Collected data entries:
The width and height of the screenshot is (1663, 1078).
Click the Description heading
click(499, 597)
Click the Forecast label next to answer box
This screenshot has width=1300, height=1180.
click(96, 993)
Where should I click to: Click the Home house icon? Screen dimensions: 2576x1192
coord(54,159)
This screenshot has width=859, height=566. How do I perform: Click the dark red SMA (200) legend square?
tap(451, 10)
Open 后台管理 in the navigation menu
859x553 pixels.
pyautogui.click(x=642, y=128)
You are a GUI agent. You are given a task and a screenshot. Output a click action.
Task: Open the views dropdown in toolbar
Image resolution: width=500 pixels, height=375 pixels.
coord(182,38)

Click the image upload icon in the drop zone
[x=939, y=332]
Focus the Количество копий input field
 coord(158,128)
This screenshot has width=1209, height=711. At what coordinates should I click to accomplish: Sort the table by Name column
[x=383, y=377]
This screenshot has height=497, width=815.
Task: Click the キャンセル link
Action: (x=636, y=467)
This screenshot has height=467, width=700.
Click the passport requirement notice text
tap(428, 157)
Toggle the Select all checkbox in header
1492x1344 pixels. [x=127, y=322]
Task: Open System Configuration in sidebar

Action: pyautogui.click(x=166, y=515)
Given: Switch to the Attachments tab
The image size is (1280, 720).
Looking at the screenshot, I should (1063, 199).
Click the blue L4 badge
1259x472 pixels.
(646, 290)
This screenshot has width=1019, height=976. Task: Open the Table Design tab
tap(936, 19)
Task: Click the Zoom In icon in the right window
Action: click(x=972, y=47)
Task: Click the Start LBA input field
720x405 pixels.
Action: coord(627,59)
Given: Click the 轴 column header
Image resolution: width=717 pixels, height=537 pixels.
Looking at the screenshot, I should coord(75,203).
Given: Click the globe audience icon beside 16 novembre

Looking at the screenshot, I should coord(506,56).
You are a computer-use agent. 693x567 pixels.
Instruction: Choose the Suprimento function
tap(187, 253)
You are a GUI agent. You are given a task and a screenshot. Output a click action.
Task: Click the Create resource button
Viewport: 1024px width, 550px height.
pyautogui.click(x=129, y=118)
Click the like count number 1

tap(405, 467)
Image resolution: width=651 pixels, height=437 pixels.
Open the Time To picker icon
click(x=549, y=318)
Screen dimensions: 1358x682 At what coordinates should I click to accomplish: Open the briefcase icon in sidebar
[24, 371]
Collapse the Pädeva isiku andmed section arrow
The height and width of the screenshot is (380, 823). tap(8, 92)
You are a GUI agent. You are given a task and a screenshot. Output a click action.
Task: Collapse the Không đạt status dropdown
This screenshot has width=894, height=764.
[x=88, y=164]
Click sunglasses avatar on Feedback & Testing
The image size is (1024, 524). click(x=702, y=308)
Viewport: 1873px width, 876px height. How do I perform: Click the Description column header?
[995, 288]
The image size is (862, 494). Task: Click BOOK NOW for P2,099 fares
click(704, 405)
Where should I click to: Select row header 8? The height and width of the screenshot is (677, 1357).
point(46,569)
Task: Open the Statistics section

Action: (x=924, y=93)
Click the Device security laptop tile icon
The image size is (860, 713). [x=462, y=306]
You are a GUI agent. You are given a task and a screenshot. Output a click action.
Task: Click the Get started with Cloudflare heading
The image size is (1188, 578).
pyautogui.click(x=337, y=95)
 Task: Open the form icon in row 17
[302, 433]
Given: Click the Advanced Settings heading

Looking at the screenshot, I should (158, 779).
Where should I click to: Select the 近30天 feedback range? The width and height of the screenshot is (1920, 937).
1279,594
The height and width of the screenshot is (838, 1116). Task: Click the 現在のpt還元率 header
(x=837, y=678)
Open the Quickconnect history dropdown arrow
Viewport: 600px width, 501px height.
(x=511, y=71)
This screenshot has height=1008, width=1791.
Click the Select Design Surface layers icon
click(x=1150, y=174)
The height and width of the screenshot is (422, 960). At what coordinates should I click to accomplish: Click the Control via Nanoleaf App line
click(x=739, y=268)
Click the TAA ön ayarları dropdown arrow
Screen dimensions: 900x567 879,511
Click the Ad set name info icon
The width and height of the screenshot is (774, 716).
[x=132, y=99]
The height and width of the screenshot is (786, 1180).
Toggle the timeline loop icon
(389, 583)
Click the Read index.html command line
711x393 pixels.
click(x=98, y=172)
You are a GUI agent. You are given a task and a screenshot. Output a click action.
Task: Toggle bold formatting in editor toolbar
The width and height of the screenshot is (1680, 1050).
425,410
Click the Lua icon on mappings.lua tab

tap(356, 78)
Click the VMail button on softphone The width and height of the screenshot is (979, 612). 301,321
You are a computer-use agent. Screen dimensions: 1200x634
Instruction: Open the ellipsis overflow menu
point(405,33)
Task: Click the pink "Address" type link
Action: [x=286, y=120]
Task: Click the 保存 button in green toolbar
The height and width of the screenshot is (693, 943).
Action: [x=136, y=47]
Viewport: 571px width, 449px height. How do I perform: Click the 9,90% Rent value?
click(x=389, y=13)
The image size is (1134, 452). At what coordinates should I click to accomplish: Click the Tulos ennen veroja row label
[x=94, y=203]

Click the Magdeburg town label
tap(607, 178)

= WHAT THE TASK ASKS =
In the records above, locate the line that contains "You are a computer-use agent. Screen". Repeat it and every line after it, exactly, and nothing else.

= SOLUTION FOR THIS PROBLEM =
You are a computer-use agent. Screen dimensions: 1200x634
Instruction: Open the ellipsis overflow menu
point(405,33)
Task: Click the pink "Address" type link
Action: [x=286, y=120]
Task: Click the 保存 button in green toolbar
The height and width of the screenshot is (693, 943).
Action: [x=136, y=47]
Viewport: 571px width, 449px height. How do I perform: Click the 9,90% Rent value?
click(x=389, y=13)
The image size is (1134, 452). At what coordinates should I click to accomplish: Click the Tulos ennen veroja row label
[x=94, y=203]

Click the Magdeburg town label
tap(607, 178)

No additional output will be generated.